Two lines in the listing below mark the span: one contains "Más formatos de cita (730, 715)" and one contains "Condiciones de trabajo". Reproduce both of them and everything between, exactly.

════════════════

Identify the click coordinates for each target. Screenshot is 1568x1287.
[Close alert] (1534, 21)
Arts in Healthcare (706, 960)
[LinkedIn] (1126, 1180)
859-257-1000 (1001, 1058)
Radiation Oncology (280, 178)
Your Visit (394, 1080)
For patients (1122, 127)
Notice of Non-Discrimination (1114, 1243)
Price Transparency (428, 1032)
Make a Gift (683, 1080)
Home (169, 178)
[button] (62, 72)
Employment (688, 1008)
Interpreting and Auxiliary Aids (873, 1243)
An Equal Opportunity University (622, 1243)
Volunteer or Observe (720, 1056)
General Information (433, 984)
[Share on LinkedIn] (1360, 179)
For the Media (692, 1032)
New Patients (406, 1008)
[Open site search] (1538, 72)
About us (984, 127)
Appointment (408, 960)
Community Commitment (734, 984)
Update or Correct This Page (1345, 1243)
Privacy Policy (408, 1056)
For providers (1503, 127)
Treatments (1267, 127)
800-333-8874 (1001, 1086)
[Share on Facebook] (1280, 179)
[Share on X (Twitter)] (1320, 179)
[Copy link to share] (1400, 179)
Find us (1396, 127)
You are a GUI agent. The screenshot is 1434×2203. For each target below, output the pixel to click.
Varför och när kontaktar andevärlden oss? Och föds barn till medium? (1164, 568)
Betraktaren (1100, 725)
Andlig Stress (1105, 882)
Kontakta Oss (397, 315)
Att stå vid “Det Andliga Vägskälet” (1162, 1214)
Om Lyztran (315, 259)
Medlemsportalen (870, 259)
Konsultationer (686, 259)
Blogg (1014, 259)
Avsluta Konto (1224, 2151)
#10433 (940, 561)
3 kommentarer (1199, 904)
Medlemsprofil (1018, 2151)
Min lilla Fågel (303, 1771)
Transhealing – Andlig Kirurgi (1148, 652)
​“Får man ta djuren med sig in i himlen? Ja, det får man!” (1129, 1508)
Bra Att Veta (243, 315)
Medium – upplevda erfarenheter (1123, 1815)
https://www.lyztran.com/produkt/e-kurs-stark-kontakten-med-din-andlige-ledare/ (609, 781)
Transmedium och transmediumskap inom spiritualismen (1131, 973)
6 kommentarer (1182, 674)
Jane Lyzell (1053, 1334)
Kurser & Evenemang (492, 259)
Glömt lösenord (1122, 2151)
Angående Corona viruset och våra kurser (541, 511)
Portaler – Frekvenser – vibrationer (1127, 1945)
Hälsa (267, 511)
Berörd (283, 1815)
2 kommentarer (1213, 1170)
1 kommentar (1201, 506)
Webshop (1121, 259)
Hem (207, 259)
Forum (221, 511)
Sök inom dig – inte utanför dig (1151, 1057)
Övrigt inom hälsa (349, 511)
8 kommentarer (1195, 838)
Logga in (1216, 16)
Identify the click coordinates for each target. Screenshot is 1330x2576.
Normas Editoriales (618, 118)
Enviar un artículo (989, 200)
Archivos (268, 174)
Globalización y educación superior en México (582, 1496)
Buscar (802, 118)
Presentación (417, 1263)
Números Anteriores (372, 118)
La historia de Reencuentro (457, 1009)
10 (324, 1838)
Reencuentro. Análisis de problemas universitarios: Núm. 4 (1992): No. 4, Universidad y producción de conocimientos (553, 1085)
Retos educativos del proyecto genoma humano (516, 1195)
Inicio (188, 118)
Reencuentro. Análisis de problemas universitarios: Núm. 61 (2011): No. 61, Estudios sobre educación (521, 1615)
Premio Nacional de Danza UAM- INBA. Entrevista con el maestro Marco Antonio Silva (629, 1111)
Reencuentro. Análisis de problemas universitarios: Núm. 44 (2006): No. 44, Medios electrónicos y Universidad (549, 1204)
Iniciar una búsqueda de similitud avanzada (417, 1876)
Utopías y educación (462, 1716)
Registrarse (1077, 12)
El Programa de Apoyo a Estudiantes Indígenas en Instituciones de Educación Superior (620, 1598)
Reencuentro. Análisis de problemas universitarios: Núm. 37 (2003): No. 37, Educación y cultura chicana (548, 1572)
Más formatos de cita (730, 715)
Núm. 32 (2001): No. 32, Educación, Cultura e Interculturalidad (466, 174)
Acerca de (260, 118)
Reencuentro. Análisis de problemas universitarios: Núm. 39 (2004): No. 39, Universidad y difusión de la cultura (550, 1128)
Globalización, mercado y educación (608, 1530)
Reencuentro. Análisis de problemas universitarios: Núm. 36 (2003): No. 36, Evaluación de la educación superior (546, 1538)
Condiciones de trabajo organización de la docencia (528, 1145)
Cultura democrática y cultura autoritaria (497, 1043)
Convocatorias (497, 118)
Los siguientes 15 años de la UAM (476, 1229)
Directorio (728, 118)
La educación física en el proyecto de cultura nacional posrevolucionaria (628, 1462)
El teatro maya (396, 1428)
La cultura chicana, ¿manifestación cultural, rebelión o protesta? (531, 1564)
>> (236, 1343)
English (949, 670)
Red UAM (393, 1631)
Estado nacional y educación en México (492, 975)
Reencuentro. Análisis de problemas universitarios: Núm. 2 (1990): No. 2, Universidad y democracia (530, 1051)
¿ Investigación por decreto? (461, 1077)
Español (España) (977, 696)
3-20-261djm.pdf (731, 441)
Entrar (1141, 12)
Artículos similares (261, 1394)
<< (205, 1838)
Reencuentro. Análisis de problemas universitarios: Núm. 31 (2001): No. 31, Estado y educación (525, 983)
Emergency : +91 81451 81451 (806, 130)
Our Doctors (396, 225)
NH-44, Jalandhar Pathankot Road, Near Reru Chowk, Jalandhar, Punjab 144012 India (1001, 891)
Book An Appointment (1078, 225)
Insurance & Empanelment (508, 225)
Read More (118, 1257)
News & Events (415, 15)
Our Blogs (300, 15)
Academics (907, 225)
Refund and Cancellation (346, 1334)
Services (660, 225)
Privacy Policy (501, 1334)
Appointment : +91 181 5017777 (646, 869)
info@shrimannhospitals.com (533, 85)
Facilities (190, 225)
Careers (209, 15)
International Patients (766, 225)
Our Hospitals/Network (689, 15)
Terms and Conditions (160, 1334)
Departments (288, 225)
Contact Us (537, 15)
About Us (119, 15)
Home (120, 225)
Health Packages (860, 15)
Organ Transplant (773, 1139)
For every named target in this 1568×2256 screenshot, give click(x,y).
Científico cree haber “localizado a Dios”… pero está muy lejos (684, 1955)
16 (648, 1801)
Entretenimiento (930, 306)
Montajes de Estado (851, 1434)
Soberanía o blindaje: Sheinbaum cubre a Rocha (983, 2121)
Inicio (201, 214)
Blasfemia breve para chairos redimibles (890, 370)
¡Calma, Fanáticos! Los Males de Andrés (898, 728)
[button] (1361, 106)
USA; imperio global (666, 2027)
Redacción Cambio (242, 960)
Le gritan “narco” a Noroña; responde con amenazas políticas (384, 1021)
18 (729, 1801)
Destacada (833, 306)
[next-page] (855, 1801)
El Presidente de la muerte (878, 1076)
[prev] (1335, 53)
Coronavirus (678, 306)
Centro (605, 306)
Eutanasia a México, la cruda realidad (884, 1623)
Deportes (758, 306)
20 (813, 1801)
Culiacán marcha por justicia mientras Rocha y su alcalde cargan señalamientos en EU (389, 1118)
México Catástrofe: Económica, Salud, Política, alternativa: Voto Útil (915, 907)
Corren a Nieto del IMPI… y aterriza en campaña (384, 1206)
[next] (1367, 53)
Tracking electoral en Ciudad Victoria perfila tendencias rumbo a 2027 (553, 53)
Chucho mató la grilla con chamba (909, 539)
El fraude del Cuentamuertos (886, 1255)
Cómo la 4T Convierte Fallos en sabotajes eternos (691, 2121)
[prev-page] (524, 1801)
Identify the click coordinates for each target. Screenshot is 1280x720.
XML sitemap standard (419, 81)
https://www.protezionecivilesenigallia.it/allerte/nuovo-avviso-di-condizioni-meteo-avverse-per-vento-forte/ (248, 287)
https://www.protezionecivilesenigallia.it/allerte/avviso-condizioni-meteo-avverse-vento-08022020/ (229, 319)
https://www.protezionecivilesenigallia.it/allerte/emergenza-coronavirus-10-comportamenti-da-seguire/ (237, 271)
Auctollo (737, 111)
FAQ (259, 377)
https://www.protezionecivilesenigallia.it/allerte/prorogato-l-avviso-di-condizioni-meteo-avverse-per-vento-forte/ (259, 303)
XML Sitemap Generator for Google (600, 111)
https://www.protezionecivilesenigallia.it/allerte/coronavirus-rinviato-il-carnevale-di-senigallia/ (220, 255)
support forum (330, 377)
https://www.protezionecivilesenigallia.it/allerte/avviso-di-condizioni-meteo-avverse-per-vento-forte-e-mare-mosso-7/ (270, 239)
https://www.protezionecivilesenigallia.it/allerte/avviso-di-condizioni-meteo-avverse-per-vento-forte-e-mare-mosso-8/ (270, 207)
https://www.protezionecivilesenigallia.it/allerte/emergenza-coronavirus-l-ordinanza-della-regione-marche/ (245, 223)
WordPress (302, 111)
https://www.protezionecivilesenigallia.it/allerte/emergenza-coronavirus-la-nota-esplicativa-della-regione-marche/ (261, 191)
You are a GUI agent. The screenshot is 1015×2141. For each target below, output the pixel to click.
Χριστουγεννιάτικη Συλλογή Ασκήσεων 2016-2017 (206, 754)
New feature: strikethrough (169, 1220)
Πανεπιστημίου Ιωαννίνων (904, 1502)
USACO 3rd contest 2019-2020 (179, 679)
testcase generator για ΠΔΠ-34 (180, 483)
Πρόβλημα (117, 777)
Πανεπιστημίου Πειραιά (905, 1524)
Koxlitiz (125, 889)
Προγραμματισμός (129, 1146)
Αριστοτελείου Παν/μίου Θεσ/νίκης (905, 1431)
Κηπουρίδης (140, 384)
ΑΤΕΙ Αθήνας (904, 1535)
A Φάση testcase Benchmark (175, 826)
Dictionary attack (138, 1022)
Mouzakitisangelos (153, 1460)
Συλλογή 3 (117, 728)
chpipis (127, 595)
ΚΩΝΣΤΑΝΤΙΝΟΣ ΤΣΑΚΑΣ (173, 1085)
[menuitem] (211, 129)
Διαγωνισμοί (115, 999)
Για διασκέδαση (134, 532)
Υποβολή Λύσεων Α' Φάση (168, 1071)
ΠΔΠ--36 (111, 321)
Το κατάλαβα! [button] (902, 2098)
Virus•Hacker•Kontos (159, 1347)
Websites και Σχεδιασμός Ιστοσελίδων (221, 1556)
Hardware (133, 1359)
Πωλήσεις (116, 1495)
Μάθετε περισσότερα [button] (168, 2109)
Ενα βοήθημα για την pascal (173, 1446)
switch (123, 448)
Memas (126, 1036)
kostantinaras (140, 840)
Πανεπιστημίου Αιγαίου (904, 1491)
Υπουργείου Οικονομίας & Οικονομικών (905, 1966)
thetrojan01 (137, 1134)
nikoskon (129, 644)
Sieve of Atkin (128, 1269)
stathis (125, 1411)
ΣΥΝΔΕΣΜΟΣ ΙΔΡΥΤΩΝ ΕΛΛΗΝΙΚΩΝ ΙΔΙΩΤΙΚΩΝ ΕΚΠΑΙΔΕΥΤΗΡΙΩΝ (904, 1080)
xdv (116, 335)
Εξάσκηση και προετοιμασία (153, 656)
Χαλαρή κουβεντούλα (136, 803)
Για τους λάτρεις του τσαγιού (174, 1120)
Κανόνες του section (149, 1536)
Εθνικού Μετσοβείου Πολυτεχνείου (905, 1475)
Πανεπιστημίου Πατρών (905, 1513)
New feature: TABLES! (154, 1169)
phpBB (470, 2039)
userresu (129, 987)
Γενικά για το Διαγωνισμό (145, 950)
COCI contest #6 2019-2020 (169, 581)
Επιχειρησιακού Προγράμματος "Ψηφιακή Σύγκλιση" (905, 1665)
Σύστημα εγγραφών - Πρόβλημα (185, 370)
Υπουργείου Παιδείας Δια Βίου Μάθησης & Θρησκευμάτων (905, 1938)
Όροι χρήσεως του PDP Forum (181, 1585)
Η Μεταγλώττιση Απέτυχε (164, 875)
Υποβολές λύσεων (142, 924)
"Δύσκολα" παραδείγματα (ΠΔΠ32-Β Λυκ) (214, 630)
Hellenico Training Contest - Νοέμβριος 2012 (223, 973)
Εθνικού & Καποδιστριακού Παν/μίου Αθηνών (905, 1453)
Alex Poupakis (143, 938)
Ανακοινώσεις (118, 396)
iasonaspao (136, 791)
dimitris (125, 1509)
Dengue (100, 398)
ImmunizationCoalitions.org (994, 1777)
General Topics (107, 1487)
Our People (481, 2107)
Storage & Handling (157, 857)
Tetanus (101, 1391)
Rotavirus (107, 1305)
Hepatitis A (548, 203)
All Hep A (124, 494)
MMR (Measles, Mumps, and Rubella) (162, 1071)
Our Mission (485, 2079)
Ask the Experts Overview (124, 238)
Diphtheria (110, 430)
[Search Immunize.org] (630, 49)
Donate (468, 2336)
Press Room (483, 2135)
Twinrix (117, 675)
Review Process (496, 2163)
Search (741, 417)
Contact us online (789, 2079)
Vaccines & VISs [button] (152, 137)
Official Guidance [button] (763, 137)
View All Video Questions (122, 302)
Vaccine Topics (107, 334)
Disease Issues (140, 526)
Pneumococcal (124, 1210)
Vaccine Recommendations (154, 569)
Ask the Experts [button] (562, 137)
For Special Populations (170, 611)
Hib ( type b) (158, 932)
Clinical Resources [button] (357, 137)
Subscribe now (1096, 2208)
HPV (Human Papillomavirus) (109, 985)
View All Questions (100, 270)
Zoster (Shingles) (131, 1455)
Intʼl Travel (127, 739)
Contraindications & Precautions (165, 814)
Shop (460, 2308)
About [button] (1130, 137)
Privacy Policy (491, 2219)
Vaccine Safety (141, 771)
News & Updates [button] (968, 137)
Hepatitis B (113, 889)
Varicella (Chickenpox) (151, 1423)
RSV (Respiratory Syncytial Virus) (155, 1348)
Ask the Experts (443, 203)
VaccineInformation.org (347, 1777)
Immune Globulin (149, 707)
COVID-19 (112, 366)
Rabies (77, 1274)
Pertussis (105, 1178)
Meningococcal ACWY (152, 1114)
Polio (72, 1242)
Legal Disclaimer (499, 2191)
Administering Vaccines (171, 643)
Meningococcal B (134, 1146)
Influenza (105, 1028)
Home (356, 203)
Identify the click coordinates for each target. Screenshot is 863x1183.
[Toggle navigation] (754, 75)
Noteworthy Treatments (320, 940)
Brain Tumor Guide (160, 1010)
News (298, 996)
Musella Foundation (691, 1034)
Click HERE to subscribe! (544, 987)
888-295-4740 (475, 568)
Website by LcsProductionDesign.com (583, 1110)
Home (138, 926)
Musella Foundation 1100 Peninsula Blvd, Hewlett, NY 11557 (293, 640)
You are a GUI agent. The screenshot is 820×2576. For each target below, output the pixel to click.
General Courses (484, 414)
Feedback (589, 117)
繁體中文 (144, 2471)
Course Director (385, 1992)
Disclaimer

════════════════

RESPONSE AREA
Más formatos de cita (730, 715)
Núm. 32 (2001): No. 32, Educación, Cultura e Interculturalidad (466, 174)
Acerca de (260, 118)
Reencuentro. Análisis de problemas universitarios: Núm. 39 (2004): No. 39, Universidad y difusión de la cultura (550, 1128)
Globalización, mercado y educación (608, 1530)
Reencuentro. Análisis de problemas universitarios: Núm. 36 (2003): No. 36, Evaluación de la educación superior (546, 1538)
Condiciones de trabajo organización de la docencia (528, 1145)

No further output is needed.